Ya İstiklal Mahkemeleri Olmasaydı?..
Asker kaçağı sayısı 300 bine ulaşmış, Osmanlı Devleti, Mondros Mütarekesi’nden sonra halka “askerliğin kaldırıldığını” ilan etmiş... Asker olmak istemiyor kimse, olan da kaçıyor... Ayaklanmalar var Anadolu’da, çetecilik almış başını gidiyor...
Bütün bunlara karşı devlet gibi davranacak bir otorite de yok. Milli kuvvetlerin çoğu bile yargısız infaz yapıyor...
Kurtuluş Savaşı başında görünüm buydu işte... Buna bir çözüm bulmak gerekti... Önce Hıyanet-i Vataniye Kanunu’nu çıkardı Türkiye Büyük Millet Meclisi, sonra da İstiklal Mahkemeleri’ni kurdu ve ihtiyaca binaen, kademe kademe mevzuatını oluşturdu bunların.

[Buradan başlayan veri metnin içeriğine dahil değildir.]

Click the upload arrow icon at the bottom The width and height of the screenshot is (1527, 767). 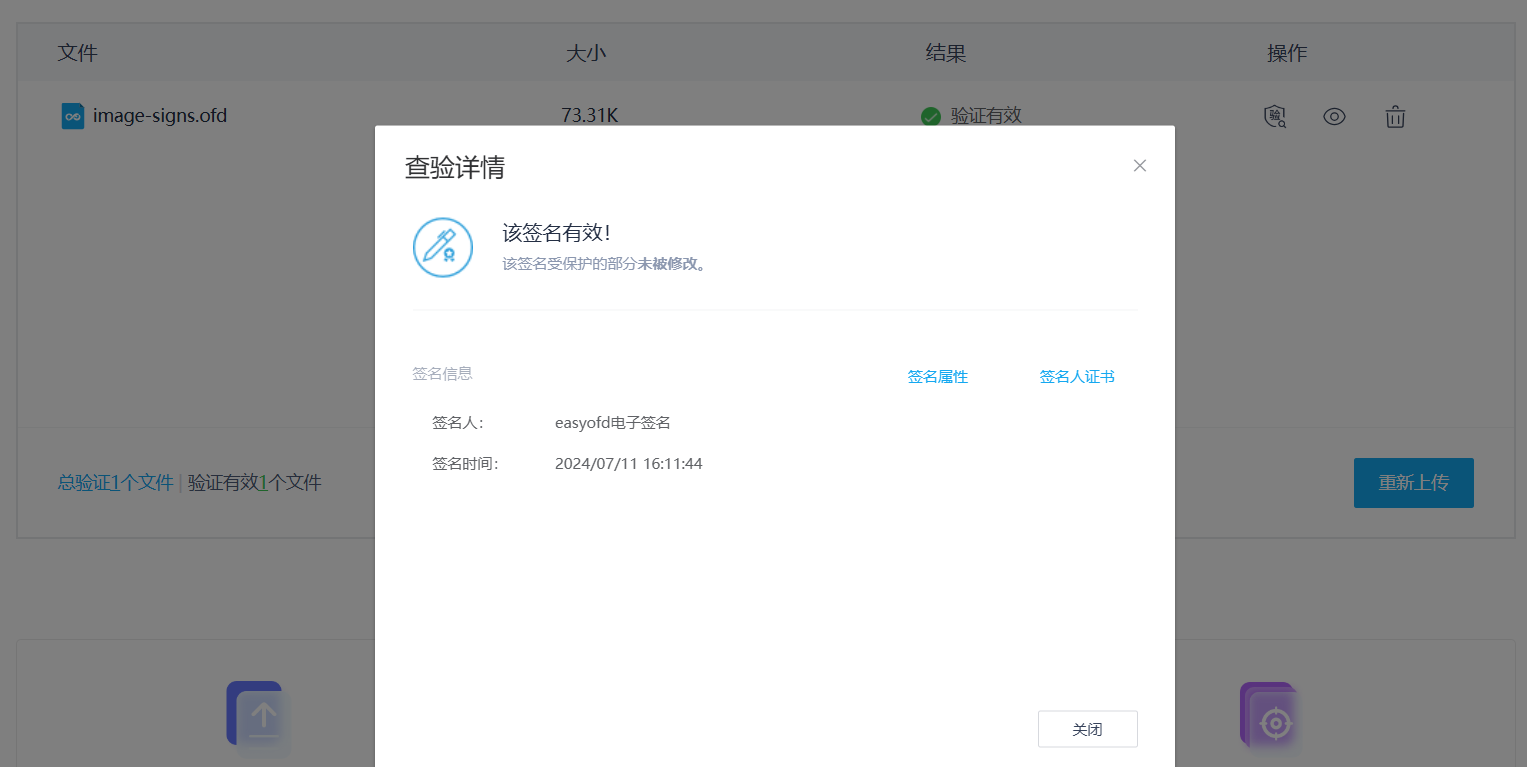[x=263, y=716]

Fransız İhtilali’nin “Devrim Mahkemeleri” model ve esas alındı, fakat İstiklal Mahkemeleri daha esnek davranabiliyorlardı ve de duruşmalar açıktı. Birileri bu mahkeme kararlarının temyizinin olmamasını hep eleştirir dururlar. Bir kurtuluş savaşı veriyorsun, yurdun işgal altında, sonra bir cumhuriyet kuruyorsun, bu cumhuriyeti yıkmaya uğraşıyor birileri, bu durumda olağanüstü mevzuat geçerli olur, temyizle uğraşılmaz.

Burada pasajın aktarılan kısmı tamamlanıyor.